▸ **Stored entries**
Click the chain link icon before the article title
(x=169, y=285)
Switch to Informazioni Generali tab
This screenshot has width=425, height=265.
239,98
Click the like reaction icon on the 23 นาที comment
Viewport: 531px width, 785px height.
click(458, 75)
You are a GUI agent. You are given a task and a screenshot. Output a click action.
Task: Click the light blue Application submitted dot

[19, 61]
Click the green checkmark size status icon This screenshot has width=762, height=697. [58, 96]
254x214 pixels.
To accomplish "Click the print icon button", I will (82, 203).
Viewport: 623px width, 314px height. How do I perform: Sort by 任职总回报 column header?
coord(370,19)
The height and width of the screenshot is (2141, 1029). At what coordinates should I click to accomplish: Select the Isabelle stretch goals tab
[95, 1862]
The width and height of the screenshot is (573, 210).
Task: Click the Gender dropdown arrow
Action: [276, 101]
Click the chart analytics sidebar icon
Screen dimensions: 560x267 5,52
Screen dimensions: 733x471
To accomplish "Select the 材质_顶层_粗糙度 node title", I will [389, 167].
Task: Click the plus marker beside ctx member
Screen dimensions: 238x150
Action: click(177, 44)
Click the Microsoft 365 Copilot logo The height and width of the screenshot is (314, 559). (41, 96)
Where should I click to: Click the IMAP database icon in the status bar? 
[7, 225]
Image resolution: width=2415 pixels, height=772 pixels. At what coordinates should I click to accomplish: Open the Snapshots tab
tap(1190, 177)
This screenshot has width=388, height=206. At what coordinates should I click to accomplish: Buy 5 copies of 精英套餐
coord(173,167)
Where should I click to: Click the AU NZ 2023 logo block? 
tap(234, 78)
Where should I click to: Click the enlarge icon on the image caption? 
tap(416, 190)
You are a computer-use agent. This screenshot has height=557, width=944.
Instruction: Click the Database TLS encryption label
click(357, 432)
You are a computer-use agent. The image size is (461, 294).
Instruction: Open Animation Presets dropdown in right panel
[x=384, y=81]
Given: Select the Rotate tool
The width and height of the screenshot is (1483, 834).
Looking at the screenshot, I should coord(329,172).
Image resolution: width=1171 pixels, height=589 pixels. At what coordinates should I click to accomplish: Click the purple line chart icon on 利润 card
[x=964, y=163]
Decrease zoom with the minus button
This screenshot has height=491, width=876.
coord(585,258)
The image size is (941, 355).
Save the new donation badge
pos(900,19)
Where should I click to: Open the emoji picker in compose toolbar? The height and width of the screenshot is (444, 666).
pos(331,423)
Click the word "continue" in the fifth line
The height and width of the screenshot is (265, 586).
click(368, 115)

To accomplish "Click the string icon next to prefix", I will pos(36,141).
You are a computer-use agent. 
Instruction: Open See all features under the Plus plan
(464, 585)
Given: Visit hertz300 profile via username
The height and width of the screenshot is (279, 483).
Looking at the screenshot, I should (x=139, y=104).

▸ **Problem to solve**
Show all lines from the entries that hold "agent".

▸ **Final answer**
You are a GUI agent. You are given a task and a screenshot. Output a click action.
You are a computer-use agent. This screenshot has height=557, width=944.
You are a computer-use agent. The image size is (461, 294).
You are a computer-use agent. 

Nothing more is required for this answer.